**Фрагмент документа:**
-*-

Певец пустынной Киммерии. Максимилиан Волошин
«Этот дом бережет Господь. И Макс. По-моему, этого вполне достаточно». Мария Степановна Волошина, вторая жена поэта, сохранившая Дом Поэта после его смерти, и спасшая дом во время фашистской оккупации.
С 15 по 28 сентября в Коктебеле пройдет XII Международный научно-творческий симпозиум «Волошинский сентябрь», в рамках которого проводится литературный фестиваль и пленэр художников. Так же в сентябре исполняется 101 год «литературной Мекке» – а лучше сказать, Геликону и Парнасу Серебряного Века - Дому Поэта Максимилиана Волошина в Коктебеле - и 30 лет со дня получения им статуса Музея. Уникальная художественная коллекция музея, собранная Волошиным, содержит работы русских и европейских художников периода символизма и авангарда, а так же гравюры крупнейших японских мастеров стиля укиё-э - Утамаро, Хокусая, Хиросиге. Музей насчитывает около 60 000 единиц хранения. В них входит, в том числе, архив поэта и бережно собранная им уникальная библиотека, пятая часть которой - издания с автографами выдающихся деятелей русской и мировой культуры, - а так же 1 588 изданий на иностранных языках (не считая европейских журналов).
Максимилиан Волошин является одной из ключевых фигур Серебряного Века. Его поэзия отличается филигранностью слога и высотой духа. Волошина ценили первые эстеты и мэтры поэтического цеха – Николай Гумилев, Вячеслав Иванов, Иван Бунин, Иннокентий Анненский, Осип Мандельштам... О нем с братской нежностью и уважением писали Марина Цветаева, Корней Чуковский, Анна Остроумова –Лебедева, Александр Бенуа, Ирина Одоевцева, и многие-многие другие. Максимилиан Волошин был не только художником, поэтом, переводчиком, критиком и исследователем культуры России и Европы. Не только собирателем и коллекционером, безвозмездно оставившим в дар родине неоценимые культурные сокровища. Максимилиан Волошин был удивительный по бескорыстию, самоотверженности человек, редкий пример подлинной любви к ближнему. Все знают, как, не разбирая политической принадлежности, вероисповедания, чинов и национальностей - спасал он в страшные годы октябрьского переворота и гражданской войны и красных и белых, эсеров и неопределившихся, поэтов и политических, офицеров и дезертиров, верующих и атеистов… Спасал - просто потому, что они – люди. Ради каждого из этих незнакомых ему бойцов рисковал жизнью – просто потому, что как человек он не мог иначе. Сколько жизней на его счету – один Бог ведает. (Одним из таких спасенных был, кстати, пролетарский писатель Всеволод Вишневский. Другим - русский генерал царской армии, профессор палеографии Никандр Александрович Маркс). Волошин принимал участие в судьбе монахини Марии (Скобцовой). Его и Алексея Толстого заступничеством арестованную деникинцами мать Марию - тогда Елизавету - не расстреляли за сотрудничество с большевиками, а лишь приговорили к двухнедельному аресту. «Я целиком погружен во внутреннюю борьбу с действительностью – своим методом: весь день молюсь за насильников» – писал Максимилиан Александрович журналисту Казимиру Добраницкому 1 апреля 1931, незадолго до смерти. «Когда на земле происходит битва, разделяющая все человечества на два непримиримых стана – пояснял он – надо, чтобы кто-то стоял в своей келье на коленях и молился за всех враждующих: и за врагов и за братьев. В эпоху всеобщего ожесточения и слепоты надо, чтобы оставались люди, которые могут противиться чувству мести и ненависти и заклинать обезумевшую реальность – благословением. В этом высший религиозный долг, в этом «Дхарма» поэта». В этой связи видится символичным и то, что день его рождения пришелся на Духов День(16/28 мая 1877 г.)- в его жизни это не стало случайным фактом.

-*-

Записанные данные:
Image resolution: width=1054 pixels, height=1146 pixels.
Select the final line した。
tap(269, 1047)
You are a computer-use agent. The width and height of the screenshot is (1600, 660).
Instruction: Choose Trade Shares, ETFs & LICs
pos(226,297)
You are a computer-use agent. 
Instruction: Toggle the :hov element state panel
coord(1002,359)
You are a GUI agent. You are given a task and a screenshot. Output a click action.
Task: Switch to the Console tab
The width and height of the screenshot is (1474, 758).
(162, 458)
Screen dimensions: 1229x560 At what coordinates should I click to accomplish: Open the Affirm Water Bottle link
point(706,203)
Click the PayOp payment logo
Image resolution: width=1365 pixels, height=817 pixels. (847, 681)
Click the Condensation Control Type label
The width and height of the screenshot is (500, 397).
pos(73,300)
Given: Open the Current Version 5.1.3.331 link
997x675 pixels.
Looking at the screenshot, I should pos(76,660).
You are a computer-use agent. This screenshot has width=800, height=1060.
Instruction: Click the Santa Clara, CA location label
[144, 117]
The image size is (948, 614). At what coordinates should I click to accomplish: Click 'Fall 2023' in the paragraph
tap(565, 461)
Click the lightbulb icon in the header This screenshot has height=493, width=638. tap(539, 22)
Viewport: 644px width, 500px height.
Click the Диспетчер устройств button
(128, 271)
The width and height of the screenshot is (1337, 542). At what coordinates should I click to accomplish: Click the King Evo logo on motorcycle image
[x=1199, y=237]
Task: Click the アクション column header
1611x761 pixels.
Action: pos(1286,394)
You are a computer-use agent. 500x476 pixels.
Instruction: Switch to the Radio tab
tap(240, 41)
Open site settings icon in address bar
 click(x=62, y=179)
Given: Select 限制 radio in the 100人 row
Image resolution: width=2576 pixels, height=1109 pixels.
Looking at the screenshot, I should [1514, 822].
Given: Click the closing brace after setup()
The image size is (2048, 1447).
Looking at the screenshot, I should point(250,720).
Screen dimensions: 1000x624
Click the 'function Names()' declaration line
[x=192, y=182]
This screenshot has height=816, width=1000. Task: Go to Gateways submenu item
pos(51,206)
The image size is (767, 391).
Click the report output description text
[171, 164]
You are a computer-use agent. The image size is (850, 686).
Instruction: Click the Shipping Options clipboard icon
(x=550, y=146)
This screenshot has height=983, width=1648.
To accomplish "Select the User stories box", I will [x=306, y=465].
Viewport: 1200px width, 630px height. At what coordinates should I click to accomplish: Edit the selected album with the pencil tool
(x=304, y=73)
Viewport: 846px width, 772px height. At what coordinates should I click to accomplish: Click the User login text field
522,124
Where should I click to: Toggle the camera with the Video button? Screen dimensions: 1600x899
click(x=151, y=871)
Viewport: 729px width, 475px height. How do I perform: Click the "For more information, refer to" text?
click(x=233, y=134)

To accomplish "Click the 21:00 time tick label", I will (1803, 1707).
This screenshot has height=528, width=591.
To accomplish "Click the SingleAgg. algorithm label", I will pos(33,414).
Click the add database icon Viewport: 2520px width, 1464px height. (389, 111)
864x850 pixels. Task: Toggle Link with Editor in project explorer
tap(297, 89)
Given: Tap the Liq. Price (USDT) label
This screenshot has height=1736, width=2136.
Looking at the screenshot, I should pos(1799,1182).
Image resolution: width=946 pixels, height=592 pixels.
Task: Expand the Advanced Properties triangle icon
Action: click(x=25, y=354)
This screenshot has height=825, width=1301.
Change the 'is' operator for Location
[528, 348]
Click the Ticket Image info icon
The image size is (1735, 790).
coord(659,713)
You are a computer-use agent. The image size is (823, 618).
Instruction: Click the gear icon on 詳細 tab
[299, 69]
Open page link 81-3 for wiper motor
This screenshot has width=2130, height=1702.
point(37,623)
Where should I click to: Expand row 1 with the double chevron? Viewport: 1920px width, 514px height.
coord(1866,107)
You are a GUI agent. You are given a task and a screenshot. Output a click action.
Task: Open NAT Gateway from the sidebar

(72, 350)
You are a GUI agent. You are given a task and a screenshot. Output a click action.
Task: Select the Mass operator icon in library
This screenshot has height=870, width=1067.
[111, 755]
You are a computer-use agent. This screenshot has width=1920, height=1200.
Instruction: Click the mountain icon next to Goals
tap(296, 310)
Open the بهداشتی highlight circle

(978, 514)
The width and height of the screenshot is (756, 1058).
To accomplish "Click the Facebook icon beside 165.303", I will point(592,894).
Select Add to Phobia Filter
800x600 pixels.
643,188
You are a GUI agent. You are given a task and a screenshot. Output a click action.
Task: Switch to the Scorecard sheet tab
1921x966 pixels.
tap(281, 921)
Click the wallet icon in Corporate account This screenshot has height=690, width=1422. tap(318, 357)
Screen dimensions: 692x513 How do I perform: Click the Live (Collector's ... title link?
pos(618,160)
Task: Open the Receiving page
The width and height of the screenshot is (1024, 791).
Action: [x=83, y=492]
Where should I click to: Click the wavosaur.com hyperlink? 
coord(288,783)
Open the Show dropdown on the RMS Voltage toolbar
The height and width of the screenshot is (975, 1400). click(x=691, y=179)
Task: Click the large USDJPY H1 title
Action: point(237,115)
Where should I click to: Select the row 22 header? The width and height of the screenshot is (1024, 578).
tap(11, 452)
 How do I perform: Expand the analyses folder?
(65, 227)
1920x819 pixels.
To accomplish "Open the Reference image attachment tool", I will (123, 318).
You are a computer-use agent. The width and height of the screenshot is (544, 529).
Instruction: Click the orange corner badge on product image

-*-

**Задание 1:** Перепишите из текста о Максимилиане Волошине отрывок между словами «Певец пустынной Киммерии.» и «время фашистской оккупации.» включительно.
**Задание 2:** Сколько единиц хранения, согласно тексту о Максимилиане Волошине, насчитывает музей в Коктебеле?

**Разбор решения 1:**
Певец пустынной Киммерии. Максимилиан Волошин
«Этот дом бережет Господь. И Макс. По-моему, этого вполне достаточно». Мария Степановна Волошина, вторая жена поэта, сохранившая Дом Поэта после его смерти, и спасшая дом во время фашистской оккупации.

**Разбор решения 2:** Около 60 000 единиц хранения.